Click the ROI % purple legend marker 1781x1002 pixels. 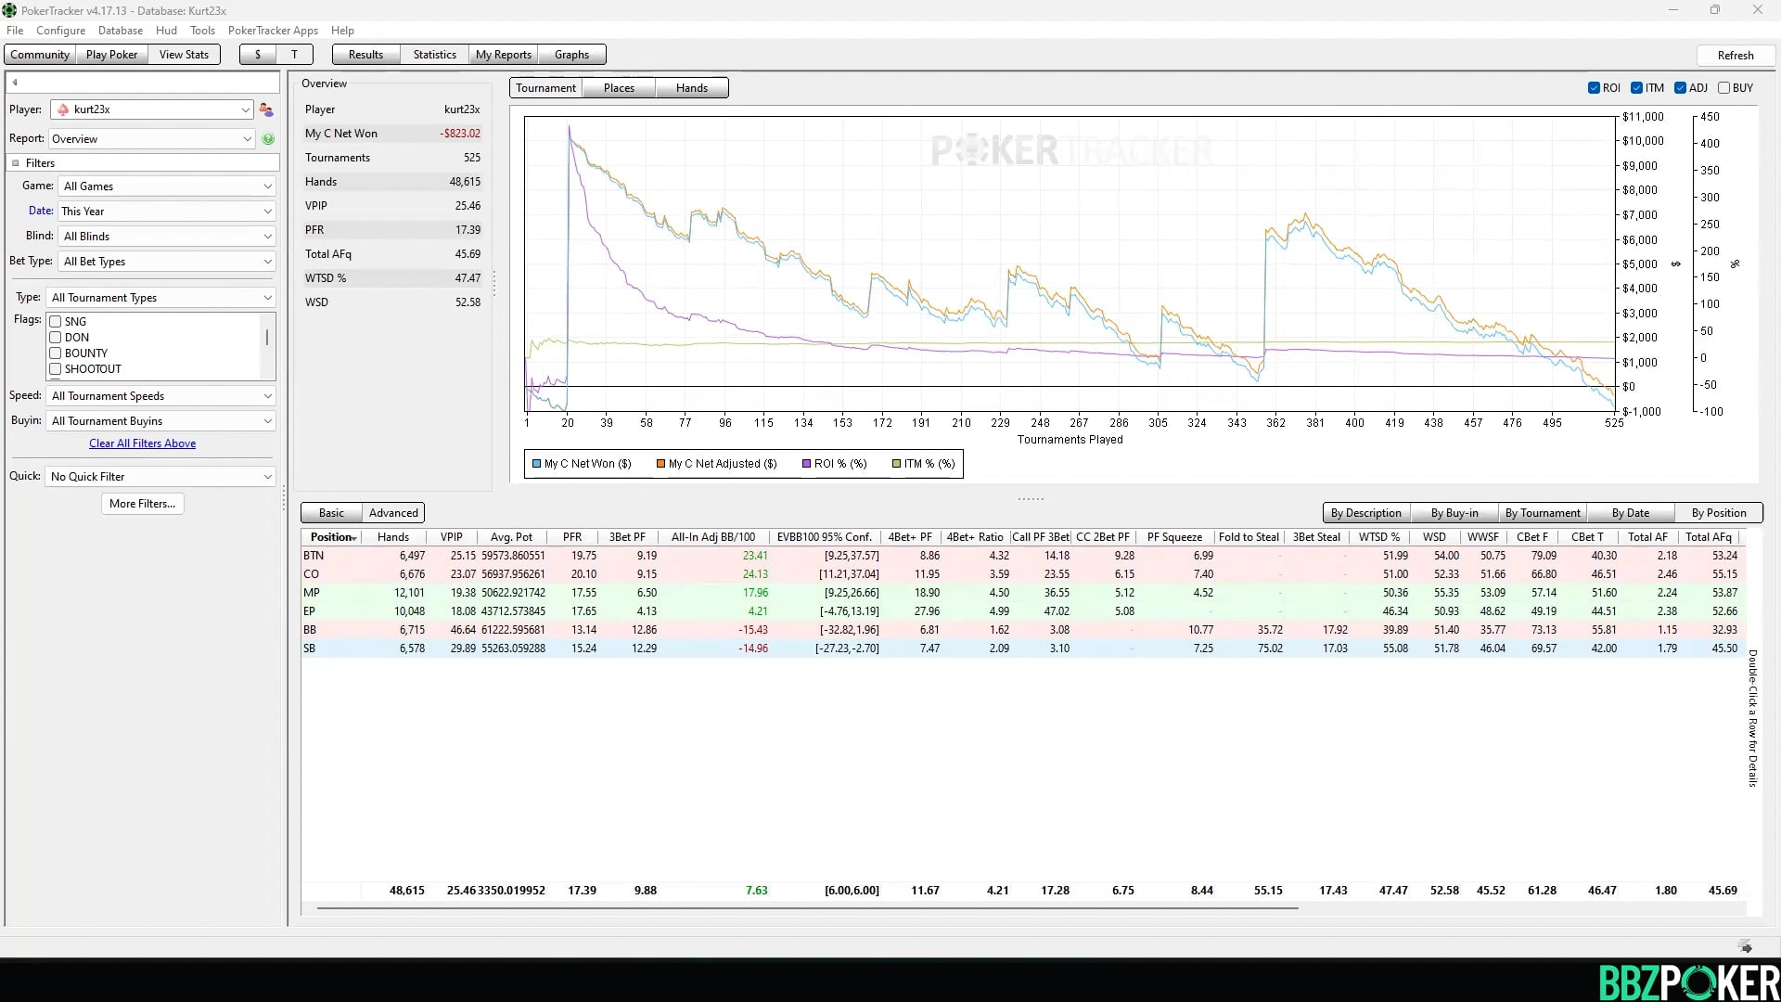807,464
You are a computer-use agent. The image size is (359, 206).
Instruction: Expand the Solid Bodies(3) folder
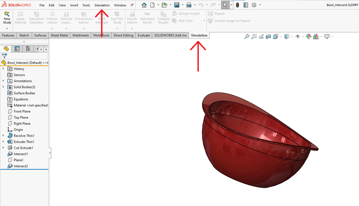coord(3,87)
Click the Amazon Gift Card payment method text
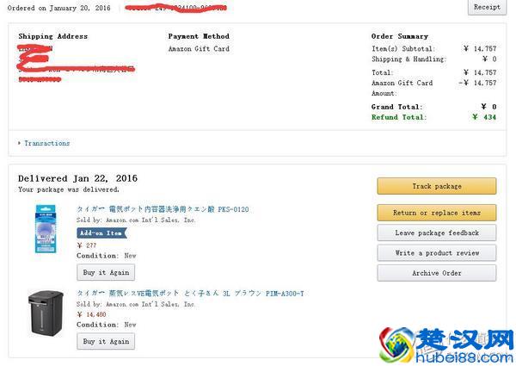This screenshot has height=366, width=516. [x=199, y=49]
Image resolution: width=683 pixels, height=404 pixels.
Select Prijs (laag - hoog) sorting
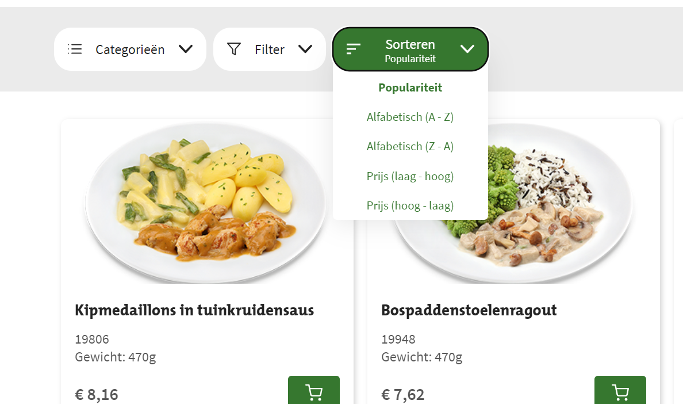point(410,176)
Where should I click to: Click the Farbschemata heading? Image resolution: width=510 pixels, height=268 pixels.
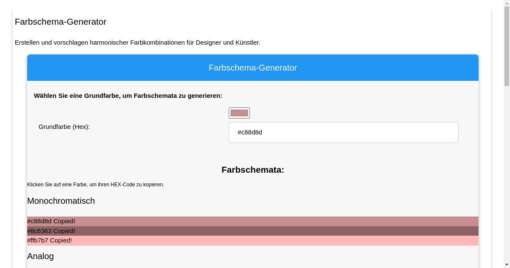coord(252,170)
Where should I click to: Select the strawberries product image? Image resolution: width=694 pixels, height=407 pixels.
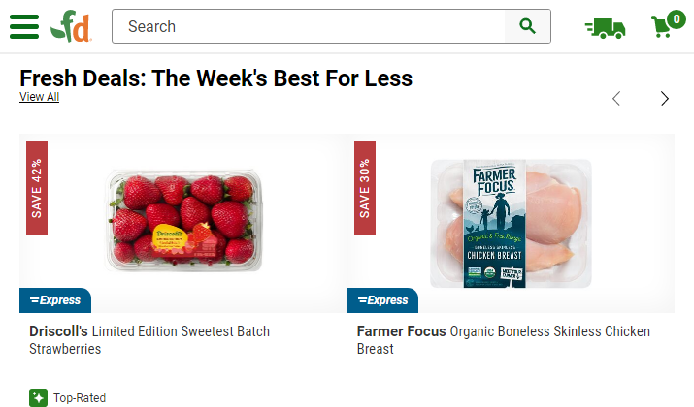[x=183, y=219]
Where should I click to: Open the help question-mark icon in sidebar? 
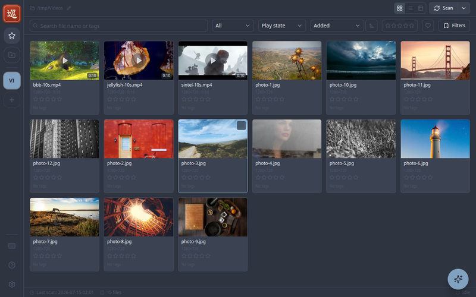point(12,265)
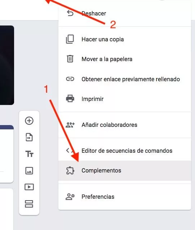
Task: Click the chain link icon
Action: (x=70, y=79)
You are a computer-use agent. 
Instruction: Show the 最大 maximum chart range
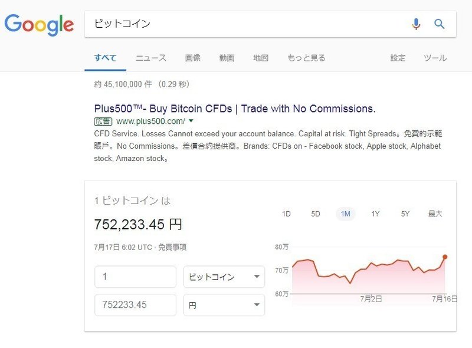(435, 214)
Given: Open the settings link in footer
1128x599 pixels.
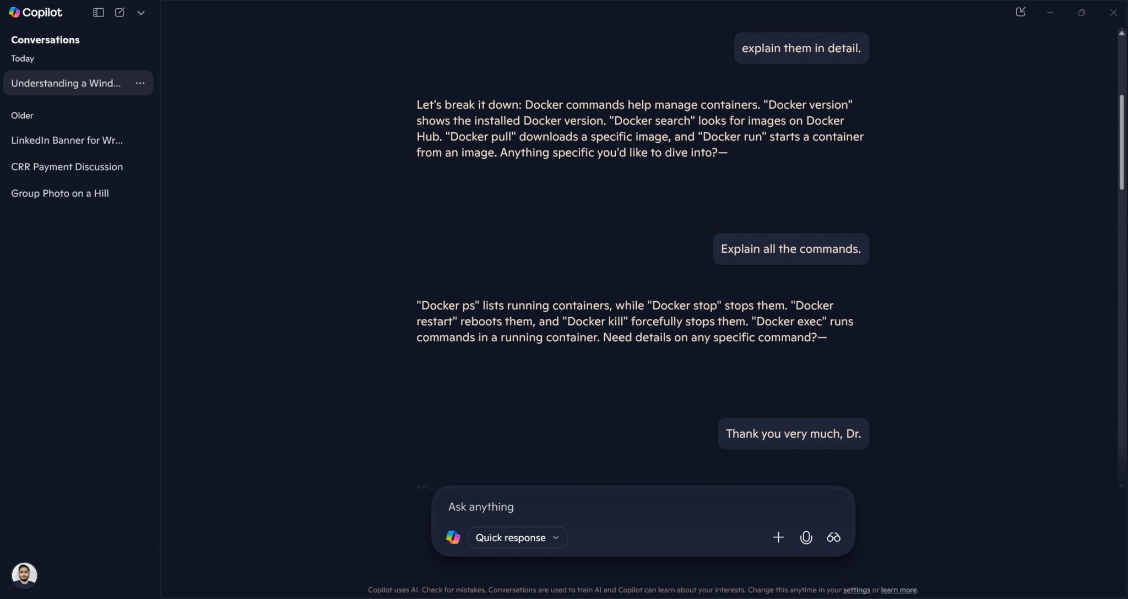Looking at the screenshot, I should (x=856, y=590).
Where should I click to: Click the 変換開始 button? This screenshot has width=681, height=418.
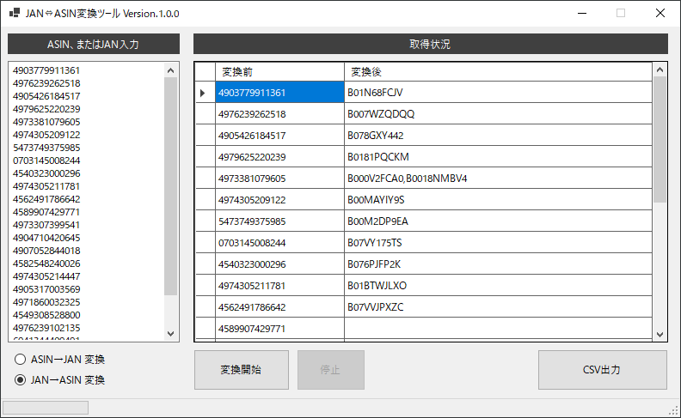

■ Brief: Pull out every line of the material above that contains the string "Open", matching case exactly.

■ Answer for the task:
Where should I click to: Open the help question-mark icon in sidebar? 
Given: Open the settings link in footer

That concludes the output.